2 The WHO type certificate of a Pharmaceutical Product refers to the certificate issued by the international drug regulatory authority in accordance with the WHO Certification Scheme on the Quality of Pharmaceutical Products Moving in International Commerce. Further information, and the full text of the WHO document “Guidelines on the implementation of the WHO certification scheme on the quality of pharmaceutical products moving in international commerce” can be found in the web site http://www.who.int/medicines/
(b) Assessment report(s) issued by the respective DRA.
(c) WHO-type batch certificate from the manufacturer.
(d) In case the packaging of the product is different from the one approved by the drug regulatory authorities of the ICH regions, then stability testing data should be submitted.
(e) In case the formulation, strength, specifications, etc. are different from the product for which the WHO-type Product Certificate(s) was issued, arguments and/or data to support the applicability of the certificate(s) despite the differences should be submitted.
For multisource (generic products); the data and information to be submitted shall be as described in “Marketing Authorization of Pharmaceutical Products with Special Reference to Multisource (Generic) Products.
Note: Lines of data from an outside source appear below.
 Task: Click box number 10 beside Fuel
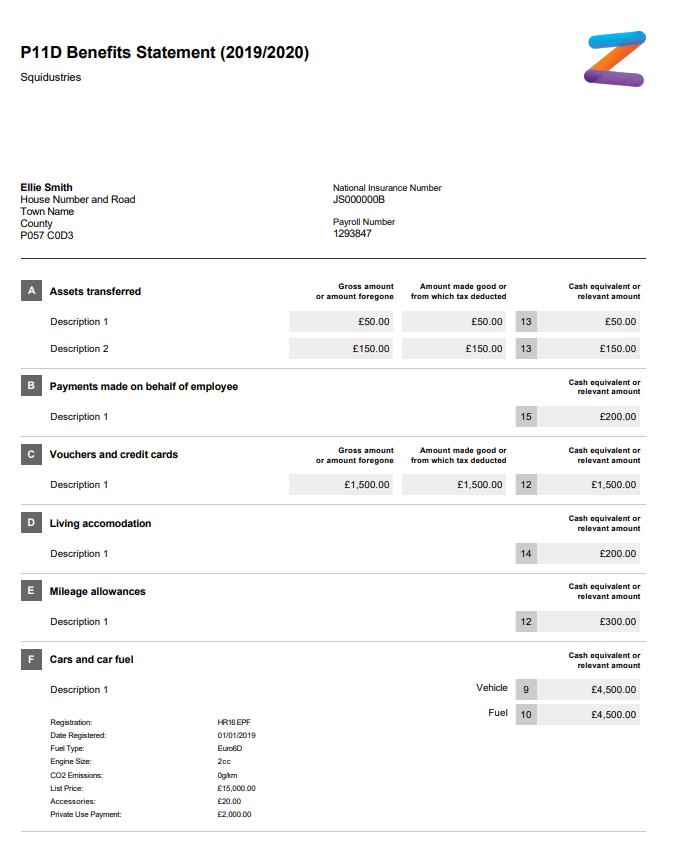tap(526, 715)
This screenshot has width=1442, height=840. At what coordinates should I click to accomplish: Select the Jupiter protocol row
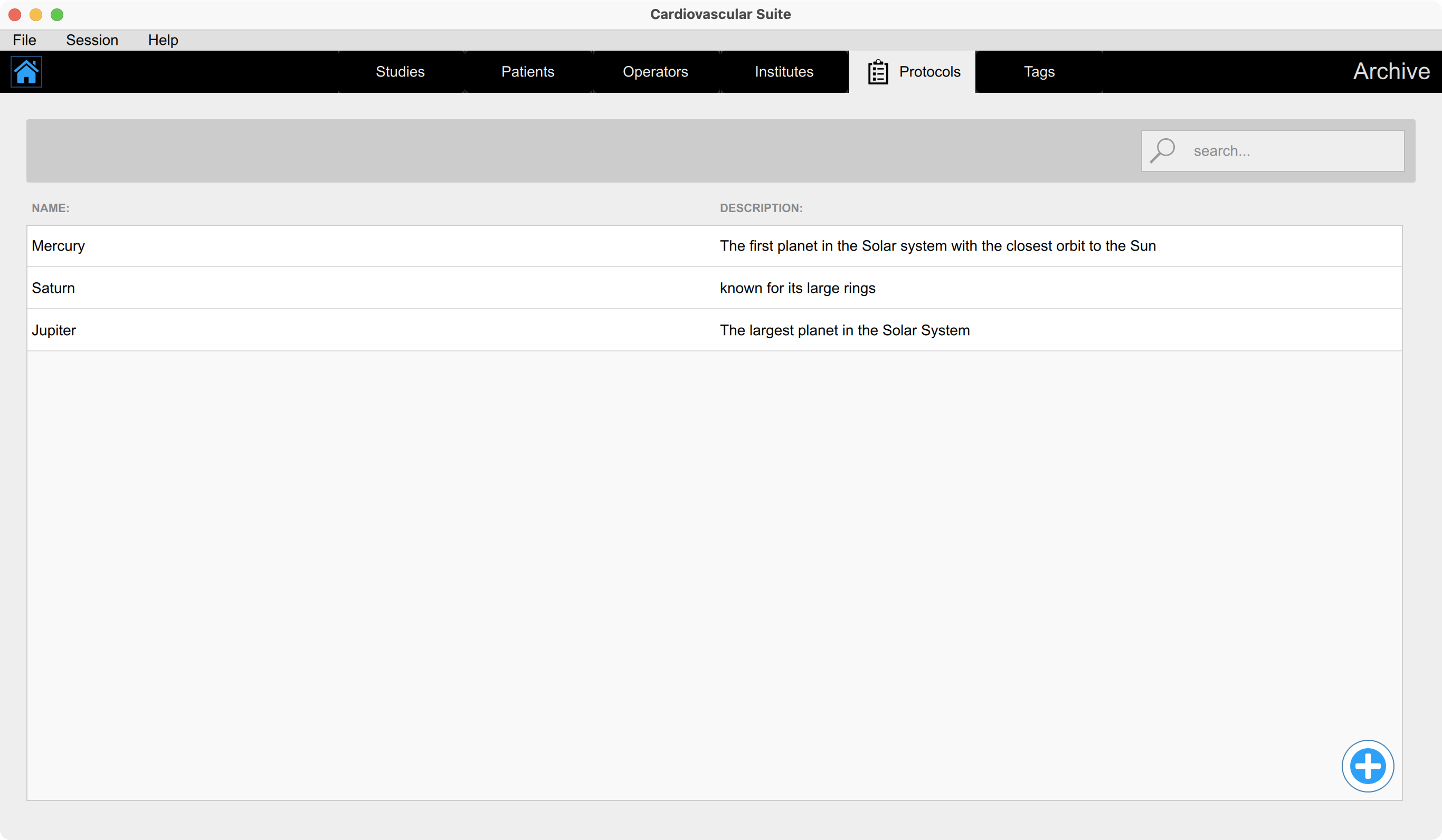click(54, 330)
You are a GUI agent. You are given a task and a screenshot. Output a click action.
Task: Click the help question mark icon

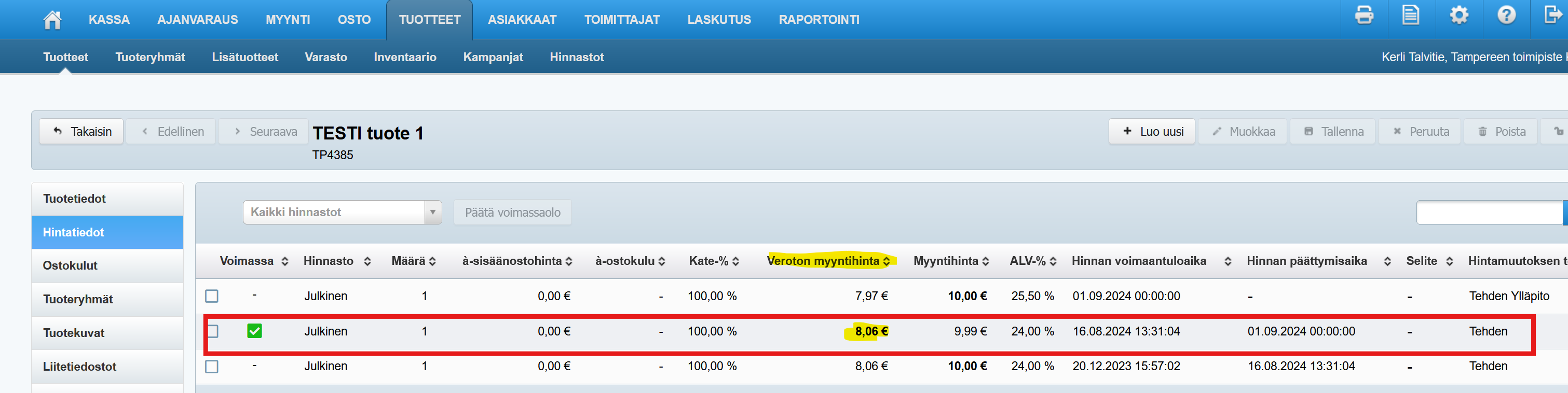click(x=1506, y=15)
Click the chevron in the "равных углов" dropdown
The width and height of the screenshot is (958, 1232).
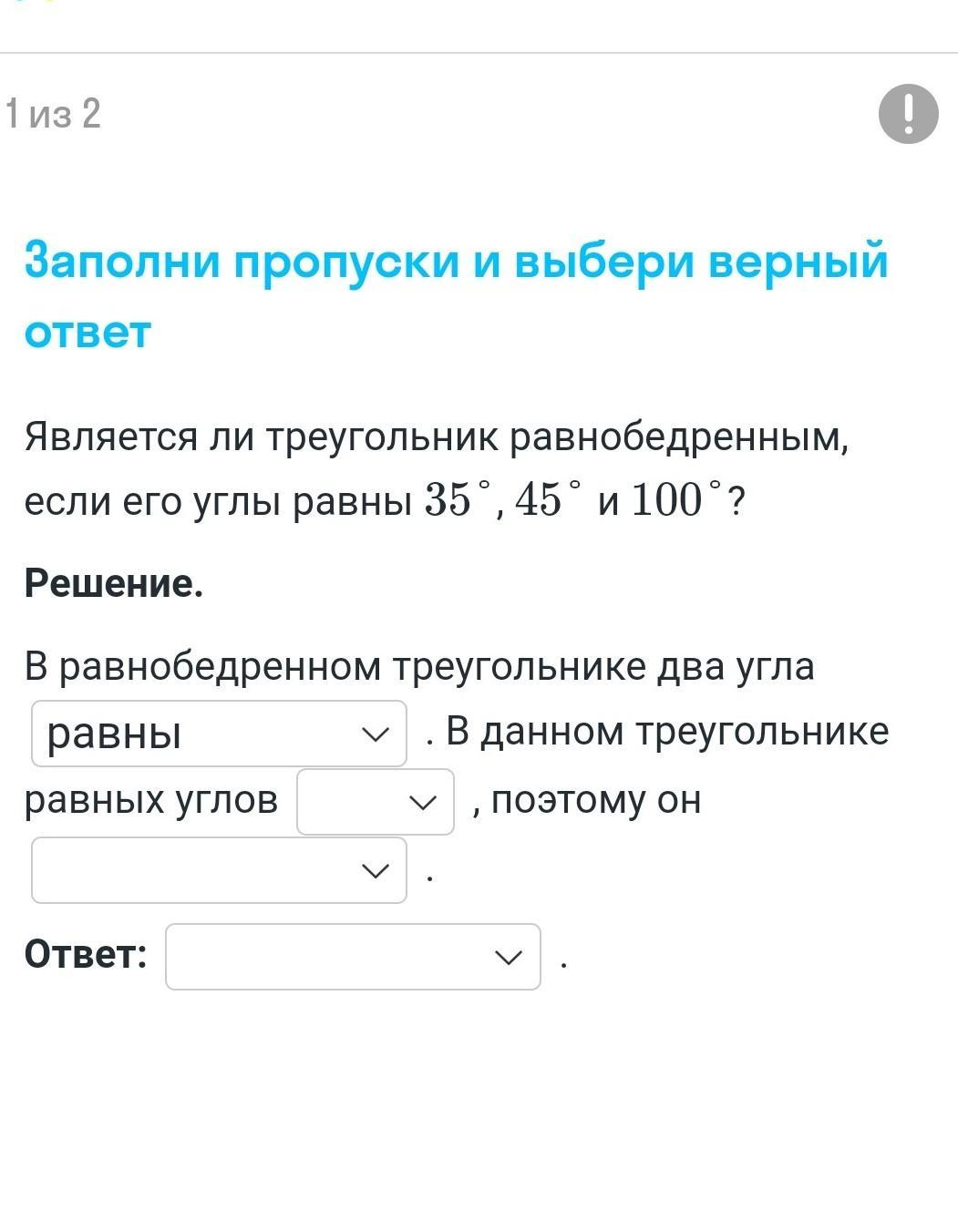point(422,803)
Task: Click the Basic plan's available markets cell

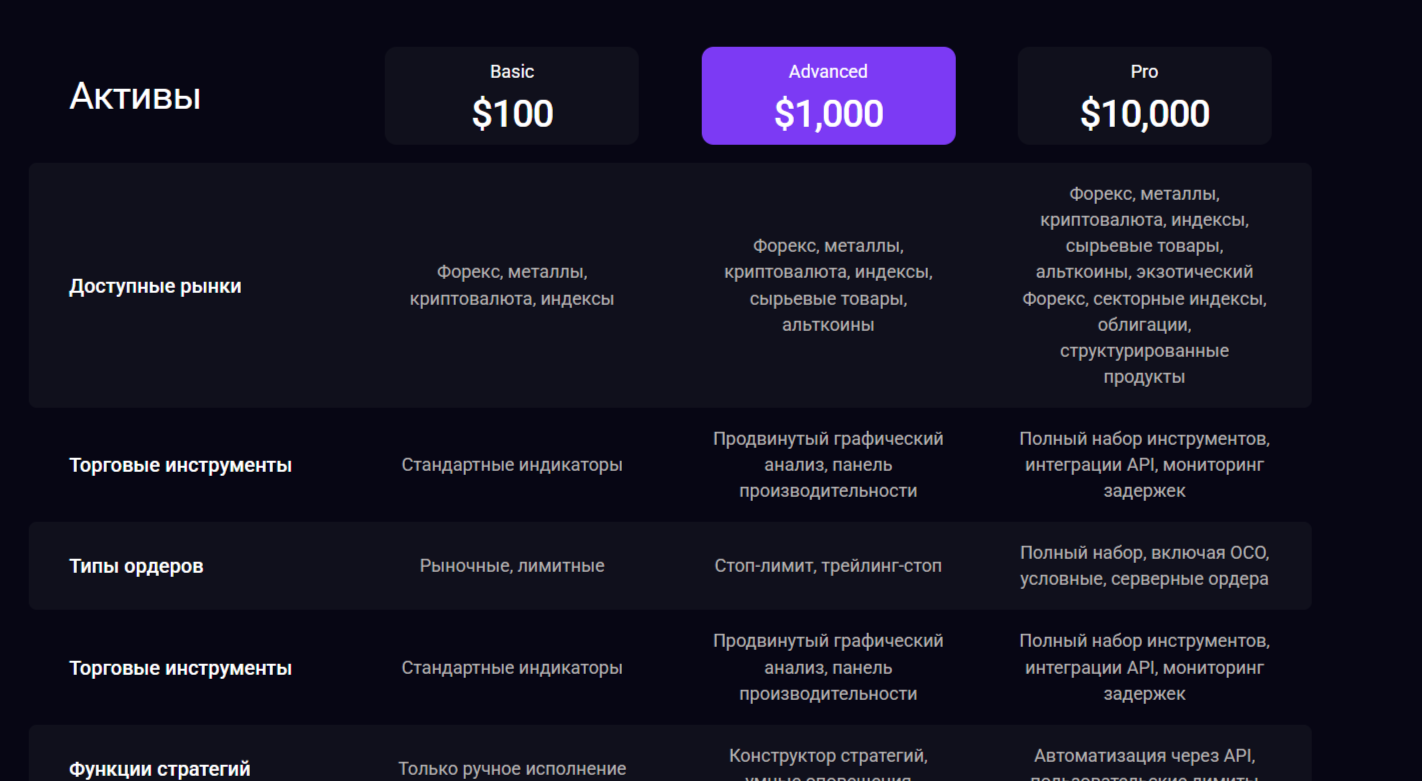Action: tap(511, 285)
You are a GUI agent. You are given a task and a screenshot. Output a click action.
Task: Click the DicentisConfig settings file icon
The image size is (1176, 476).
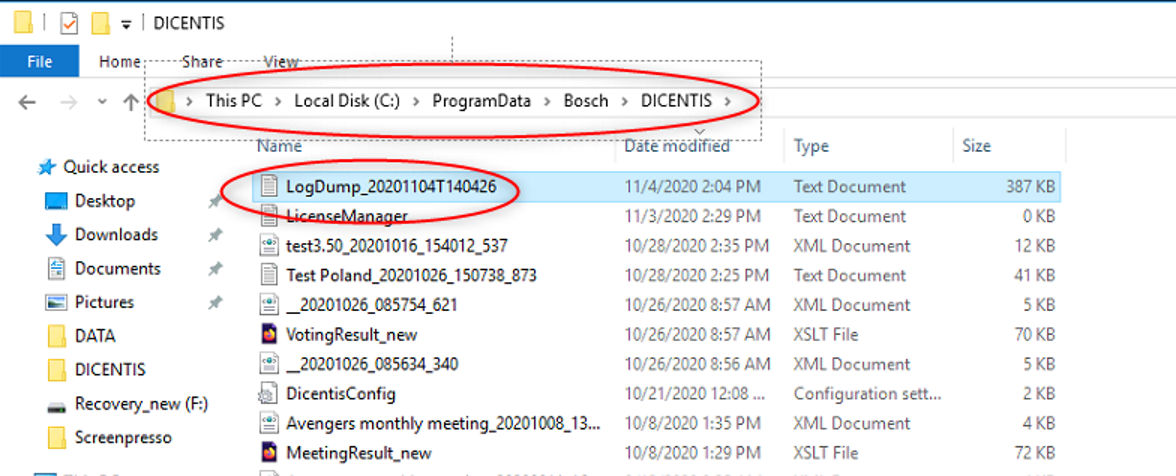click(x=268, y=394)
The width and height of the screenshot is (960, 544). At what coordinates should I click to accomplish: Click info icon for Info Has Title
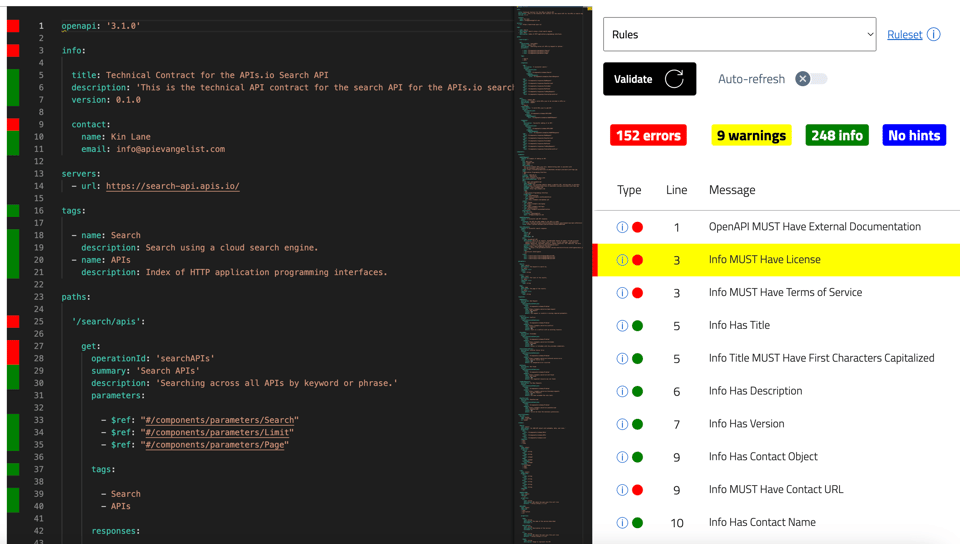(622, 326)
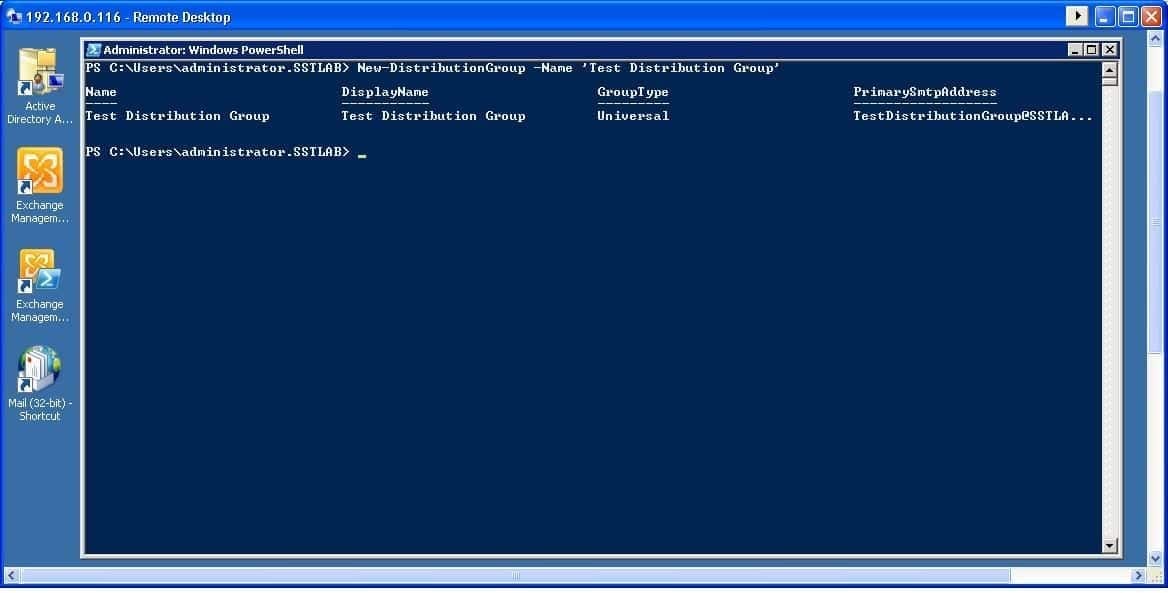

A Manual for a Drug Regulatory Authority. Regulatory Support Series, No.5 (WHO/DMP/RGS/98.5). Geneva, World Health Organization, 1999”; including (as summarized below)
(a) Details of the product.
(b) Regulatory situation in other countries.
(c) Active pharmaceutical ingredient(s) (API):
(i) Properties of the active pharmaceutical ingredient(s),
(ii) Sites of manufacture,
(iii) Route(s) of synthesis,
(iv) Specifications: API described in a pharmacopoeia, API not described in a pharmacopoeia,
(v) Stability testing.
(d) Finished product:
(ii) Sites of manufacture,
(iii) Manufacturing procedure,
(iv) Specifications for excipients,
(v) Specifications for the finished product,
(vi) Container/closure system(s) and other packaging,
(vii) Stability testing,
(viii) Container labelling,
(ix) Product information,
(x) Patient information and package inserts,
(xi) Justification for any differences to the product in the country or countries issuing the submitted WHO-type certificate(s),
(xiii) Summary of pharmacology, toxicology and efficacy of the product.